外婆没有多少文化,很小就没了父母,跟着姑姑长大,每天要干很多活也吃不太饱,后来嫁给了外公,外公是老革命,耿直善良,对外婆也好。外婆嫁过来,孝敬公婆,生儿育女,照顾乡邻,村里人对外婆是尊敬的。
外婆的丧礼全村的人都来吊唁,这一生她过的不易,幼年丧母,青年丧夫,中年丧子,直到去世还有个放心不下的小儿子。但善良为她留了美名,也是修来的福,去世的时候没受什么罪,跟外公一样也是心脏病突然离开,在我妈的怀里去的,没有等到其他的孩子,没有留下一句话。
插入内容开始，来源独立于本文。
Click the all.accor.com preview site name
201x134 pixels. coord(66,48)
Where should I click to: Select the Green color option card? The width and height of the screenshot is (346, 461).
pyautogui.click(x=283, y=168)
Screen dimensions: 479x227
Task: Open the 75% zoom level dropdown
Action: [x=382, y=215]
出殡那天,妈妈跟小舅说“咱没娘了”,小舅没回应,但又好像知道些什么,就那么一直在外婆棺木前蹲着,出奇的安静。
小舅依旧跟大表哥住在一起,听表嫂说,有那么一段时间他总围着院子不停的找,不放过任何一个角落,找累了就回屋躺下,一会儿接着找,表嫂听见过小舅偷偷喊娘。
(六)
外婆的老院子早几年就卖掉了,虽说卖给了同村人,但小舅对他们并没有什么记忆。外婆去世以后的三年里,小舅总会跑回老院,盘腿坐在床上玩葫芦,一呆就是一天,刚开始,主家觉得并无不妥,但去的次数多了终究有些许不便。后来,他们一见小舅来就赶紧叫来表哥,把他领回去,如此反复。
妈妈每周回去一次,买些小舅爱吃的糕点和小笼包,如果看不见,他会全吃掉,相反的,即便我们觉得他该饿了,也不见他找东西吃,小舅已经对饥饿和饱腹没有感觉了。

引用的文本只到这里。